Pas de perte en ligne pour la biodiversité

 

Espaces naturels n°48 - octobre 2014

Aménagement - Gouvernance

Marion Binet
CEN, Nord-Pas-de-Calais

 

Dans une région où les infrastructures linéaires couvrent une grande surface, il apparaissait intéressant au Conservatoire d’espaces naturels du Nord-Pas-de-Calais de s’associer à l’industriel pour mettre ne place une gestion concertée répondant aux enjeux écologiques autant qu’à la mise en sécurité du réseau.

© Marc Fourmentin

La Région Nord Pas-de-Calais est une des régions les plus densément peuplées et très marquée par l’urbanisation, ce qui se traduit par une forte présence d’infrastructures liées aux activités humaines (autoroutes, voies ferrées, réseau de transport d’électricité). Une surface importante quadrillant l’ensemble du territoire régional est concerné, ce qui n’est pas sans conséquence sur les espaces qu’ils traversent et notamment les espaces naturels (fragmentation des habitats, création d’obstacles, rupture de continuités écologiques...). L’emprise concernée par le passage de ces réseaux ou des délaissés associés revêt une importance en terme de surface et peut représenter un enjeu important pour les continuités écologiques.
C’est le cas notamment des infrastructures de transport d’électricité gérées par RTE traversant des espaces naturels qui peuvent présenter une grande richesse floristique et faunistique et une diversité importante de milieux. Ainsi une dizaine de sites gérés par le conservatoire est concernée par le passage de ces lignes, confrontant ainsi les enjeux liés à la préservation des milieux et des richesses écologiques aux impératifs liés à la sécurité du réseau et au bon fonctionnement du transport d’électricité.

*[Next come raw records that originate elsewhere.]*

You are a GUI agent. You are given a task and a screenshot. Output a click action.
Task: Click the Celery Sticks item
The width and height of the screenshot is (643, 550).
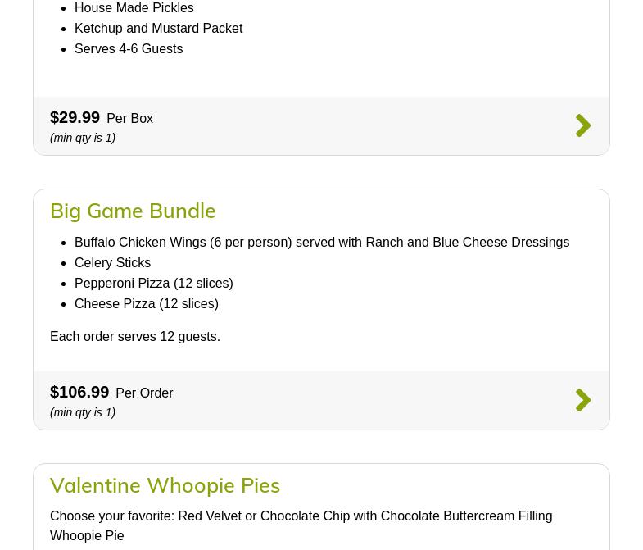(x=112, y=263)
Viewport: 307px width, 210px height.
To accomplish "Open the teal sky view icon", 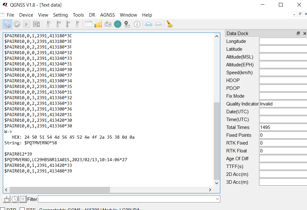I will pos(118,24).
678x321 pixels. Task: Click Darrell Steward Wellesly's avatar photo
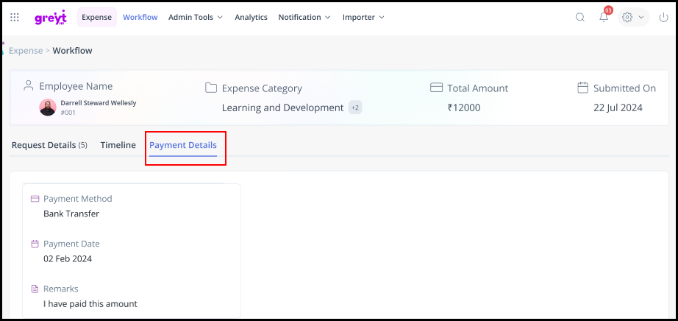click(x=48, y=107)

Le principal impact est la pratique d’une gestion régulière de la végétation sous-jacente dans l’emprise des infrastructures de transport afin de maintenir les milieux ouverts et éviter toute interaction avec les aménagements électriques. En fonction des types de milieux et des espèces présentes, ces interventions peuvent avoir un impact plus ou moins important. Des coupes trop drastiques, répétées ou effectuées à des périodes peu favorables (période de reproduction, floraison...) peuvent avoir des effets délétères sur la faune et la flore présentes.

ROSELIÈRES ET MÉGAPHORBIAIES SOUS LES LIGNES 400 000 VOLTS

Réseau de transport d’électricité nordest et le Conservatoire d’espaces naturels du Nord Pas-de-Calais ont donc souhaité se rapprocher pour entreprendre une gestion concertée répondant aux enjeux écologiques et de mise en sécurité du réseau. Ce partenariat a dans un premier temps été initié, dans le cadre de l’appel à projet national lancé par la FCEN et RTE, sur un site géré depuis 1999 par le Conservatoire en partenariat avec VNF. Il s’agit d’un ancien terrain de dépôt issu du curage du canal de la Haute Colme qui constitue désormais un maillon essentiel de la trame zones humides au sein de la plaine maritime flamande. La pression agricole et urbaine y a conduit à la dégradation de nombreux milieux naturels. Ce site regroupe un ensemble d’habitats naturels hygrophiles diversifiés, constitué de mares, roselières, mégaphorbiaies, fourrés et bois qui abrite plusieurs espèces et habitats d’intérêt patrimonial et notamment l’une des dernières populations de Rainette verte de cette région biogéographique. La présence d’une végétation arbustive constituée essentiellement de saules sous les lignes pose des problèmes de sécurité. Cette végétation, à croissance rapide, nécessite un entretien récurrent pour RTE (tous les 3/4 ans) afin de garantir une distance de sécurité suffisante avec les lignes sus-jacentes.

Cependant, cette intervention régulière est une source de perturbation importante pour le milieu et les espèces associées et s’avère inappropriée quant à la vocation d’espaces naturels préservés. Des objectifs de gestion permettant à la fois le maintien de la biodiversité et la mise en sécurité du site ont été actés par les partenaires. Sous l’emprise de la ligne électrique 400 000 volts, l’objectif est de restaurer des milieux herbacés humides, tels que les roselières et mégaphorbaies. Pour restaurer ces habitats, il est d’abord nécessaire de ré-ouvrir le milieu, de gérer d’éventuels rejets, puis d’entreprendre une fauche exportatrice biennale. D’autres opérations de gestion (étêtage de saules, creusement de mares en faveur de la Rainette verte...), couplées aux suivis scientifiques et à la sensibilisation du public et des scolaires, offrent une cohérence globale au projet.

Ainsi le partenariat a été celé entre RTE, VNF et le conservatoire par la signature d’une convention de 10 ans. Les premiers travaux de restauration ont d’ores et déjà débuté et les partenaires envisagent désormais d’étendre cette collaboration aux autres sites gérés par le CEN et concernés par le passage du réseau RTE.